DATASET EXTRACT START

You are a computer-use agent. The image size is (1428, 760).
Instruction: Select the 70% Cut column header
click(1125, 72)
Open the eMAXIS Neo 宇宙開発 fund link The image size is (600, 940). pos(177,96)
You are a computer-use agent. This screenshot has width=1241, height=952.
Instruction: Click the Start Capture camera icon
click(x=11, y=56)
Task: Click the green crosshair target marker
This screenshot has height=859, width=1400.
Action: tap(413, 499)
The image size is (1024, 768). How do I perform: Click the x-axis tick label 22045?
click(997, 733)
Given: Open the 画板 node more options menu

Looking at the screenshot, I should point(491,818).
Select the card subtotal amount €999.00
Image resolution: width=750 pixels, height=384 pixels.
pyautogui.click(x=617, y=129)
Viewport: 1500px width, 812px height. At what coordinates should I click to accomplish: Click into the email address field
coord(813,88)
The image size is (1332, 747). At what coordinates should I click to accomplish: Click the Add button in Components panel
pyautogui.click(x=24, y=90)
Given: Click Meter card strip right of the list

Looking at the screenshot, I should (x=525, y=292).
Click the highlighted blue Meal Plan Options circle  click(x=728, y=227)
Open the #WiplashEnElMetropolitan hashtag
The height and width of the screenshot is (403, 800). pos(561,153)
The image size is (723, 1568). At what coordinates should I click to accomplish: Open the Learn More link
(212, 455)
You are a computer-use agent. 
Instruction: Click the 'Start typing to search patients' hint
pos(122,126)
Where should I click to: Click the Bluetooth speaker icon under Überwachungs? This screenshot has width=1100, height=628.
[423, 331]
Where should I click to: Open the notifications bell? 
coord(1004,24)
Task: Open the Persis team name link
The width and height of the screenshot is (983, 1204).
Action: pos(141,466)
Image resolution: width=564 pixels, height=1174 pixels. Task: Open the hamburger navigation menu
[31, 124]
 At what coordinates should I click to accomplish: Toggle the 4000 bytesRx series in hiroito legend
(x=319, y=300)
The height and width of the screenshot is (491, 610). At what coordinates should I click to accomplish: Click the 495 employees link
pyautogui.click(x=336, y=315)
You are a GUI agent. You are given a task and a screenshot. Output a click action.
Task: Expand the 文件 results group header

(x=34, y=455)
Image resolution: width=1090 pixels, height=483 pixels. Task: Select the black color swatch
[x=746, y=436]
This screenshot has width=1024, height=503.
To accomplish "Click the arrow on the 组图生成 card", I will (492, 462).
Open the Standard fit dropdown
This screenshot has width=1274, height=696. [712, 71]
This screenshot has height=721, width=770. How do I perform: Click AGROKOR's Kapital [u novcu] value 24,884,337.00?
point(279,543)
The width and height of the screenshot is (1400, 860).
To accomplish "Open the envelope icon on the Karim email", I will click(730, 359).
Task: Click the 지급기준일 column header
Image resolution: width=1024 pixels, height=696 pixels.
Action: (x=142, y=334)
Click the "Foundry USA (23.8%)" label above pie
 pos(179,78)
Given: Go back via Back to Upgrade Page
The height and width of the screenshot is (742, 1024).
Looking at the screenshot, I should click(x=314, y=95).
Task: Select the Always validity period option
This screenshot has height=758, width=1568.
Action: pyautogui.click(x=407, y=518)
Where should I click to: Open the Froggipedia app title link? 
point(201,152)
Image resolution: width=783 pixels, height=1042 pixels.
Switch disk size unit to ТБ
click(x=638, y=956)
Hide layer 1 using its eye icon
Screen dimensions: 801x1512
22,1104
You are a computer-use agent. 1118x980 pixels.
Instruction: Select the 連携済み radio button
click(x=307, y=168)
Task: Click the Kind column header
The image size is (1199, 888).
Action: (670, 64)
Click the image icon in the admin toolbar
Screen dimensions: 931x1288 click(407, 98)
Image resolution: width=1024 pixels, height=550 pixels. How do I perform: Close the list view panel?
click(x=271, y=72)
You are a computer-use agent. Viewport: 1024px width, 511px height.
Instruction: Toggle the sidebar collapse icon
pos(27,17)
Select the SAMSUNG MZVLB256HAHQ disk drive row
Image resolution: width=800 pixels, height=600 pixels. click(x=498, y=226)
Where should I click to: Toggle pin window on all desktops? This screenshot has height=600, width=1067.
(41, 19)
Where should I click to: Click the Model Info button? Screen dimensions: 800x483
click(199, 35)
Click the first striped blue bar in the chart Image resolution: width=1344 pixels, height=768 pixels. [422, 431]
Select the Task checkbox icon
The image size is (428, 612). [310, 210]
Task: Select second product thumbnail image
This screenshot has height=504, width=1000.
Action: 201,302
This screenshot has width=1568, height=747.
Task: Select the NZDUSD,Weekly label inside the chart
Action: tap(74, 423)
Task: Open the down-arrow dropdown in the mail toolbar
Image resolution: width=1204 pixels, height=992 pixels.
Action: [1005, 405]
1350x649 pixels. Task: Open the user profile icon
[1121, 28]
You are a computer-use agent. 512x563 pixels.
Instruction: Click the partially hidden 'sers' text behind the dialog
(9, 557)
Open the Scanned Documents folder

DATASET EXTRACT END

Which lines above contain "computer"? Show each of them.

You are a computer-use agent. The image size is (1428, 760).
You are a computer-use agent. This screenshot has width=1241, height=952.
You are a computer-use agent. 
You are a computer-use agent. 1118x980 pixels.
You are a computer-use agent. Viewport: 1024px width, 511px height.
You are a computer-use agent. 512x563 pixels.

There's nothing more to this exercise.